• [Petunjuk Anda]:
Tuliskan ulang secara persis bagian dari berita tentang kenaikan iuran BPJS Kesehatan di bawah ini, mulai dari "TANJAKNEWS.COM, JAKARTA -- Tindakan" dan berakhir pada "Cirebon, Minggu (17/5/2019)".

• [Teks]:

+ + + +

Politisi PKS Minta Pemerintah Tak Main-Main dan Mengakali Hukum

TANJAKNEWS.COM, JAKARTA -- Tindakan Jokowi menaikkan iuran BPJS Kesehatan mendapat kecaman keras dari Anggota Komisi IX DPR RI, Netty Prasetiyani Heryawan. Ia menyebut, kebijakan presiden menaikkan iuran BPJS Kesehatan sebagai hal yang mempermainkan hati rakyat. 

"Apa yang dilakukan Presiden Jokowi itu menyakiti dan mempermainkan hati  rakyat," kecamnya  usai memberikan bantuan pada warga terdampak Covid-19 di Kelurahan Kecapi, Harja Mukti, Kota Cirebon, Minggu (17/5/2019)

Di Perpres 75  tahun 2019  besaran iuran peserta BPJS adalah Rp160.000 untuk kelas I, kelas II sebesar Rp 110.000, dan Rp 51.000 kelas III beberapa waktu lalu dibatalkan oleh Mahkamah Agung karena digugat oleh Komunitas Pasien Cuci Darah Indonesia (KPCDI).

Kenaikan iuran BPJS, kata Netty  justru dilakukan pemerintah saat kesehatan dan ekonomi rakyat dihantam badai Covid-19. 

"Negara kita memang beda, saat rakyat butuh bantuan karena hantaman Corona, justru pemerintah menaikkan iuran," sesal Netty.

Menurut Netty, saat seperti ini pemerintah seharusnya melonggarkan segala bentuk tanggungan masyarakat, bukan justru tambah membebani. 




"Dalam keadaan seperti sekarang, negara lain justru berusaha mensubsidi rakyatnya. Inggris misalnya,  yang akan melakukan apa saja untuk mensubsidi NHS (National Health Services).  Pemerintah kita malah menambah beban rakyat. Makanya saya bilang, negara kita memang beda," terang Netty.

Padahal selama ini, kata Netty pemerintah  memiliki uang guna memberikan stimulus pada korporasi besar. Tidak hanya itu, pemerintah menurutnya juga sanggup membiayai program aneh, seperti Program Kartu Prakerja yang seharusnya ditunda.

"Memberi stimulus ke perusahaan-perusahaan besar sanggup, sementara mengurangi beban rakyat tidak mau. Ini kan patut dipertanyakan," katanya.

Menurut Netty, menaikkan iuran, juga belum tentu bisa mengurangi defisit BPJS, justru kalau tidak cermat bakal memperlebar.

"Salah-salah justru bisa memperlebar defisit karena orang-orang akan ramai-ramai pindah kelas, dari kelas I dan II bisa saja pindah ke kelas III. Orang-orang juga bakal mangkir membayar iuran. Bahkan dapat  menjadi pemicu lahirnya sikap pembangkangan massal karena merasa terlalu ditekan dalam kehidupan yang makin sulit," ujar Netty.

"Keputusan MA kemarin kan jelas, beberapa alasan dikabulkannya gugatan atas Perpres 75/2019 itu karena keuangan BPJS tidak transparan, ditambah lagi bonus yang berlebihan untuk pejabat BPJS, juga banyak perusahaan yang tidak bayar BPJS, harusnya ini yang dikoreksi bukan malah menambah beban rakyat," tambah Netty.

+ + + +

• [Kutipan Data]:

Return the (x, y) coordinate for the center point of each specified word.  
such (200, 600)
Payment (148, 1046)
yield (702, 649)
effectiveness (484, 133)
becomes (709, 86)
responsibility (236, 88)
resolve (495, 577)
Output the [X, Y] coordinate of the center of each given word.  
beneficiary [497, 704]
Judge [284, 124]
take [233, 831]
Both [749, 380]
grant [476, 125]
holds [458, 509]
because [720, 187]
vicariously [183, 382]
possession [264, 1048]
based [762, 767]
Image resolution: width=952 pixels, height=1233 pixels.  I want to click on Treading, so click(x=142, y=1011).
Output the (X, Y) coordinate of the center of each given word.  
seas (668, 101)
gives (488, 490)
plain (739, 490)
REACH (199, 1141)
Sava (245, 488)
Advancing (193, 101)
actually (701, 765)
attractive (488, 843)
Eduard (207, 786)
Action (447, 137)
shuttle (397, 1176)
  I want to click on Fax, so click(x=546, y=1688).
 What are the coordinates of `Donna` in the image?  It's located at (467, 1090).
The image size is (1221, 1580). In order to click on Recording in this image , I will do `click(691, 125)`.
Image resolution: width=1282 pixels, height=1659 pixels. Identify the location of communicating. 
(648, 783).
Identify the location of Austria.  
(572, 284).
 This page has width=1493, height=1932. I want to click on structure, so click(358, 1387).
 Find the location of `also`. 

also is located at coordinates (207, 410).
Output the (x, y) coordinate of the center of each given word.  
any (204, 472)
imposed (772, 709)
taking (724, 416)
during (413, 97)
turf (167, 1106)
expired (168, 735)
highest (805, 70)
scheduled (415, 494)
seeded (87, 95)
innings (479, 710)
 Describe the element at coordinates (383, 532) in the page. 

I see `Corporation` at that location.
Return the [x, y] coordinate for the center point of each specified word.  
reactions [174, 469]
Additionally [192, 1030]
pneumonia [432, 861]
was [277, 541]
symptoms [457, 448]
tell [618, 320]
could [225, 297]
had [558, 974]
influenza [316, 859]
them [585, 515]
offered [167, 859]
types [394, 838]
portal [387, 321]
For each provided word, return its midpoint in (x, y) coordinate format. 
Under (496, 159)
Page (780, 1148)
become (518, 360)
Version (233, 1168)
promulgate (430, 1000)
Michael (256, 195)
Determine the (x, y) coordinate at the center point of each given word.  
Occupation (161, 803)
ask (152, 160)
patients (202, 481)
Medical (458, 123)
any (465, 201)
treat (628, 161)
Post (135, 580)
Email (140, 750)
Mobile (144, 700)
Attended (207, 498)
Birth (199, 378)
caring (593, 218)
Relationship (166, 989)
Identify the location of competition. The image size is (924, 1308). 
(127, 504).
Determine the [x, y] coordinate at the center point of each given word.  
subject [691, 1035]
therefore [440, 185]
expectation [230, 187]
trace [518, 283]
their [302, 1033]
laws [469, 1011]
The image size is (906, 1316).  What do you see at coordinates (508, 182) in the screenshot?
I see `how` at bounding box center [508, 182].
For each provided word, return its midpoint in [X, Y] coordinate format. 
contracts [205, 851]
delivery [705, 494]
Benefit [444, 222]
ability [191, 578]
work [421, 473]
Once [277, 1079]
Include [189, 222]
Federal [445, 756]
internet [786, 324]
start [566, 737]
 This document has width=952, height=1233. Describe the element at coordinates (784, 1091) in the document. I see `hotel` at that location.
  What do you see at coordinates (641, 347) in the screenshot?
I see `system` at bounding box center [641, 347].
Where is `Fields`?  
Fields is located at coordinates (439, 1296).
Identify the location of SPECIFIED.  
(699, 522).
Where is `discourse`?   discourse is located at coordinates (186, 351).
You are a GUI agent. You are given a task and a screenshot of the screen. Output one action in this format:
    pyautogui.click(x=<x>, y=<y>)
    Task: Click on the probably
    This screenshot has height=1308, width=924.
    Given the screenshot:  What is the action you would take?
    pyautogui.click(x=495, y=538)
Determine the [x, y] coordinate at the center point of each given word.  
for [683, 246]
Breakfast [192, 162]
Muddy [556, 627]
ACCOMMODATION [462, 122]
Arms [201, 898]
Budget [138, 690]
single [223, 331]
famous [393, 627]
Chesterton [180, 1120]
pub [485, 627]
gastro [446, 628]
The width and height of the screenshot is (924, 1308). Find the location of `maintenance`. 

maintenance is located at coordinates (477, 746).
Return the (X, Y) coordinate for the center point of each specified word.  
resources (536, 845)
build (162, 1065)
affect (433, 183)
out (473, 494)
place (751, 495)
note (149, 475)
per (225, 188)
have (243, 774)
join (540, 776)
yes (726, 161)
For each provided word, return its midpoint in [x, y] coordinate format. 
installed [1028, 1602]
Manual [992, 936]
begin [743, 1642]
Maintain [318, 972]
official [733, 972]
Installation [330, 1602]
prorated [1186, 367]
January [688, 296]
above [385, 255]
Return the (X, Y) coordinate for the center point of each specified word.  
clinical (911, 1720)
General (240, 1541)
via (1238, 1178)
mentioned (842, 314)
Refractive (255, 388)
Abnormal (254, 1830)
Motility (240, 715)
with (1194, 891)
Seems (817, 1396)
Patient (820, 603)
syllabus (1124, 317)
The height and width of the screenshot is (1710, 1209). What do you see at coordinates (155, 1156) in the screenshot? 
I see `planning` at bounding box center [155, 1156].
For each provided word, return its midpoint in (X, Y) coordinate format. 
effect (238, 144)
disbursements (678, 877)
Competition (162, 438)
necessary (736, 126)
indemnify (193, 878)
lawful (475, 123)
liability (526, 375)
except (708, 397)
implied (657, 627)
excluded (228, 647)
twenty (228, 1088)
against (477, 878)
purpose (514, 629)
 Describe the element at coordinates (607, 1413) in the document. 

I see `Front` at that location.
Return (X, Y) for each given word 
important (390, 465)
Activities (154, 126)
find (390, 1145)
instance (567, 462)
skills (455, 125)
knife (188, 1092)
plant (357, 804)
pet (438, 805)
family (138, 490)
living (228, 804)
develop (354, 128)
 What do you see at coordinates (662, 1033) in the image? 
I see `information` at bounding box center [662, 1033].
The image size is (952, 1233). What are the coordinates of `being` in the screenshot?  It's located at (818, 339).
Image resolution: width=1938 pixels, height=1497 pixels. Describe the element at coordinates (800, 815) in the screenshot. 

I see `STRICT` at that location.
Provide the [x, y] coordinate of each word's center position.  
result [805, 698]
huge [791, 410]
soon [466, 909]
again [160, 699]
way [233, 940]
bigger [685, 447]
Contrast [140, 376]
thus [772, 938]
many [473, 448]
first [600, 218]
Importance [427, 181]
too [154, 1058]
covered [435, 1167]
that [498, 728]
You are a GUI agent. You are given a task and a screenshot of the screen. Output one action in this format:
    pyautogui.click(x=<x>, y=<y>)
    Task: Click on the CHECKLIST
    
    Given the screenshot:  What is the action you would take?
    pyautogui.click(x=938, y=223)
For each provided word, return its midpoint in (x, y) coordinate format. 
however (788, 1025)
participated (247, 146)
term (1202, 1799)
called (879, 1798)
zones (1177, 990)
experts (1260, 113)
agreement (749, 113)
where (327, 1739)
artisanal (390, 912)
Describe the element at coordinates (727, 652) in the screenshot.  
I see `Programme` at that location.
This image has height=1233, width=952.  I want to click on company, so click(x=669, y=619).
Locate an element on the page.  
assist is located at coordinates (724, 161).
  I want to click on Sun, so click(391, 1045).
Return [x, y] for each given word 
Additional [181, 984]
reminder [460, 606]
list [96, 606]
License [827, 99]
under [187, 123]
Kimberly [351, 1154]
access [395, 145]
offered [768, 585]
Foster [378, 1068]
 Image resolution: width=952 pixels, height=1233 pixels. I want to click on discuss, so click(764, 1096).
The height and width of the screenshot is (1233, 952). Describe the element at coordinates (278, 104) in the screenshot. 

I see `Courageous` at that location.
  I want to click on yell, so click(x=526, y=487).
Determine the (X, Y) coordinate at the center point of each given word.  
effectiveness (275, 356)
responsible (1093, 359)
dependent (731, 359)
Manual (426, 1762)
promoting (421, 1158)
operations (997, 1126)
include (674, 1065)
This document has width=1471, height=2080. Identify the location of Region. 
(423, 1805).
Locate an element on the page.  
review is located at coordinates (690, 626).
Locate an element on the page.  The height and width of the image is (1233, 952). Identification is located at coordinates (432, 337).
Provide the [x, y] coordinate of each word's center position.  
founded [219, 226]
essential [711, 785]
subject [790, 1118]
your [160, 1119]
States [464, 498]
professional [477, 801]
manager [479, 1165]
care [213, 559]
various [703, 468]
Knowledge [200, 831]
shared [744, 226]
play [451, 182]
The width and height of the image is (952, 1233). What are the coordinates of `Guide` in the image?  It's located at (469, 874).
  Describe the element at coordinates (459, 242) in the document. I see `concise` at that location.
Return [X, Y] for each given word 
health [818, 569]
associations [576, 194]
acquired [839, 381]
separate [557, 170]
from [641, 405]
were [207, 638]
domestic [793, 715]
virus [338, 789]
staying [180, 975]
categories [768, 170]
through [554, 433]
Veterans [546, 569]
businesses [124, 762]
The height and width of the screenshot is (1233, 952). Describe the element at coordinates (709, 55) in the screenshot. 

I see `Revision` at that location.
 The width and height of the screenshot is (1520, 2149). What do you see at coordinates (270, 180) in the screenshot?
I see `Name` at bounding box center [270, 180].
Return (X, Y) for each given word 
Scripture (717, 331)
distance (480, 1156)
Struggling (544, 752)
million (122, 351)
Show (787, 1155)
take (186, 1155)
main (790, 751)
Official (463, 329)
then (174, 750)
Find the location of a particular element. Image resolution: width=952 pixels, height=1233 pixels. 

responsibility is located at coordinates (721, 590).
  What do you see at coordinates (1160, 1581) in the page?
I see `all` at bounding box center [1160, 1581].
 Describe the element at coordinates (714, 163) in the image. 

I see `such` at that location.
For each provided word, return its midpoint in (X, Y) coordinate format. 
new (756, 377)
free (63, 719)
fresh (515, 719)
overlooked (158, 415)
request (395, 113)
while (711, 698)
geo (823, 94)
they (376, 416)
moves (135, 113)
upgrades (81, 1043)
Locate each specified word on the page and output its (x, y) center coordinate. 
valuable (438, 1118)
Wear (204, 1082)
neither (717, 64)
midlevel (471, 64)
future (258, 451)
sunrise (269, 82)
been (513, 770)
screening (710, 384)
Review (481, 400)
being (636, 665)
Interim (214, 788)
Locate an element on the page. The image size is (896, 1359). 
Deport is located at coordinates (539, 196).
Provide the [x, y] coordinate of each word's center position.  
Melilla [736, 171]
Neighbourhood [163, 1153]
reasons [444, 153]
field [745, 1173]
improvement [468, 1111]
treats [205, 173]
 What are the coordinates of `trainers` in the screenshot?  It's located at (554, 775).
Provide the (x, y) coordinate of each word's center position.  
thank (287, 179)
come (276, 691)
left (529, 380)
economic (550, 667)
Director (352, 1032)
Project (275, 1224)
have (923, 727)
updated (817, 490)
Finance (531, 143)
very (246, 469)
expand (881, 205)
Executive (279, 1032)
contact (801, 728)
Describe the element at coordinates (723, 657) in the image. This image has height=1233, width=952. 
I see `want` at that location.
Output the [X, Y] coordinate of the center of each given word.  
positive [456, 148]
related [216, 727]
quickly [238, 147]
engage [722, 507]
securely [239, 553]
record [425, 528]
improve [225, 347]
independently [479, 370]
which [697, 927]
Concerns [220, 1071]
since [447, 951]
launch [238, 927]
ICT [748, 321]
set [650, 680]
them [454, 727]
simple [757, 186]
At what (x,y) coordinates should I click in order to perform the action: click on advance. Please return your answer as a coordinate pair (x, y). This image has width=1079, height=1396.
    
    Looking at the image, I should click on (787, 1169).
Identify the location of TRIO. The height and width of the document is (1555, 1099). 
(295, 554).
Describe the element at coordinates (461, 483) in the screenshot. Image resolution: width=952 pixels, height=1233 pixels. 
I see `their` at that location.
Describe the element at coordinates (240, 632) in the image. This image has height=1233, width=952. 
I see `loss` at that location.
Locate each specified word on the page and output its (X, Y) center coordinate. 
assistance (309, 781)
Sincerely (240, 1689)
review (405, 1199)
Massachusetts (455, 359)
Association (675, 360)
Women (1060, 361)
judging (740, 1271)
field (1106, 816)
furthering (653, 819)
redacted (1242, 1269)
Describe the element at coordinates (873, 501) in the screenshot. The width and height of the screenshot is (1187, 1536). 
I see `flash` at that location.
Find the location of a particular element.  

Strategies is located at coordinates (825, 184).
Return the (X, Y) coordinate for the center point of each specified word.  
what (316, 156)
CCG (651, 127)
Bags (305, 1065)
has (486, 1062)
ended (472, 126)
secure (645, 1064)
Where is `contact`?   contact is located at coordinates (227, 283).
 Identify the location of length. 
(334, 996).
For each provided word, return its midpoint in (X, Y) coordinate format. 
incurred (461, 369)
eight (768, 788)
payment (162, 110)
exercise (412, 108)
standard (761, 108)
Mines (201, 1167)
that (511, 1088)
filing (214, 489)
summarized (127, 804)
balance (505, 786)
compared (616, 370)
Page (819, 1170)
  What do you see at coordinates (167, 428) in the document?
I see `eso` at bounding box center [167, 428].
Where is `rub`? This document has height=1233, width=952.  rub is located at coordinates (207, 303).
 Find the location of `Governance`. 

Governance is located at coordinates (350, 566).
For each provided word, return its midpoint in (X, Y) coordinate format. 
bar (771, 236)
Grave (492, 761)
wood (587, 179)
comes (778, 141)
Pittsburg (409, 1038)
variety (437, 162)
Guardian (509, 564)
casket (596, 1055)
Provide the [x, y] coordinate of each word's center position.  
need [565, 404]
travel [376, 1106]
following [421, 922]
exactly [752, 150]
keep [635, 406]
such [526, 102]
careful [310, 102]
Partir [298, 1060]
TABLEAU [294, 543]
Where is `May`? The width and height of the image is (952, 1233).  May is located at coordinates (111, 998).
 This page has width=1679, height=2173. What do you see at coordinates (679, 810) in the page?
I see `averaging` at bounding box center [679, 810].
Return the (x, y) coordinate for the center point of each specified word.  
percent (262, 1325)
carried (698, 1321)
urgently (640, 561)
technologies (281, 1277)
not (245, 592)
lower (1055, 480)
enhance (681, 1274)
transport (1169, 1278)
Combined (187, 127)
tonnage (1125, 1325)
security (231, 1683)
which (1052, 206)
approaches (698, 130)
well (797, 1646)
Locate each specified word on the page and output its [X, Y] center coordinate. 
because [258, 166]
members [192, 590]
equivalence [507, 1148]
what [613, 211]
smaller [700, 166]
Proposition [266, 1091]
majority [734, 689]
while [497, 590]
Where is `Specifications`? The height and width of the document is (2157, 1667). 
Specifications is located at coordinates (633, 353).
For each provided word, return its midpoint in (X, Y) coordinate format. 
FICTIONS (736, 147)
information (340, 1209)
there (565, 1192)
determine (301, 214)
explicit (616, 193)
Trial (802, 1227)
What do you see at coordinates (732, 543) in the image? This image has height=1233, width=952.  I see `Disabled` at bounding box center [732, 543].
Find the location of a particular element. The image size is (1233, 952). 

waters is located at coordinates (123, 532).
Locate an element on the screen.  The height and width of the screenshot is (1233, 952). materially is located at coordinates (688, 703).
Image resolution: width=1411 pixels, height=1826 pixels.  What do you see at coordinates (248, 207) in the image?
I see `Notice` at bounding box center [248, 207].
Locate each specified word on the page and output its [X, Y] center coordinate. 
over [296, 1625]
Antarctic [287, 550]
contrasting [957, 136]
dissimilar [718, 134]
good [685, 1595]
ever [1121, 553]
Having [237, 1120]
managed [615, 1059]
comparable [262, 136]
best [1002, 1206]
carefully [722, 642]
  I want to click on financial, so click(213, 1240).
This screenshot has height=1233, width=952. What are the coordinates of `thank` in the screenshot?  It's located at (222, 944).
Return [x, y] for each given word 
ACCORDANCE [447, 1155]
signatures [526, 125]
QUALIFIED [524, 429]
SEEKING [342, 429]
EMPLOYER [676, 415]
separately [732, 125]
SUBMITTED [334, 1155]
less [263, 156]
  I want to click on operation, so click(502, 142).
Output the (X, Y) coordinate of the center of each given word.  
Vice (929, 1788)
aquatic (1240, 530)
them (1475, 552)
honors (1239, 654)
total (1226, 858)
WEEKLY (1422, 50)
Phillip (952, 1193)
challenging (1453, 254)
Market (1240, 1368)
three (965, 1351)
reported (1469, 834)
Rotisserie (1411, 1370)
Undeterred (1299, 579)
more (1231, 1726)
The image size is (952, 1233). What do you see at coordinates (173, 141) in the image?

+ + + +

• [Jawaban yang Diharapkan]:
TANJAKNEWS.COM, JAKARTA -- Tindakan Jokowi menaikkan iuran BPJS Kesehatan mendapat kecaman keras dari Anggota Komisi IX DPR RI, Netty Prasetiyani Heryawan. Ia menyebut, kebijakan presiden menaikkan iuran BPJS Kesehatan sebagai hal yang mempermainkan hati rakyat. 

"Apa yang dilakukan Presiden Jokowi itu menyakiti dan mempermainkan hati  rakyat," kecamnya  usai memberikan bantuan pada warga terdampak Covid-19 di Kelurahan Kecapi, Harja Mukti, Kota Cirebon, Minggu (17/5/2019)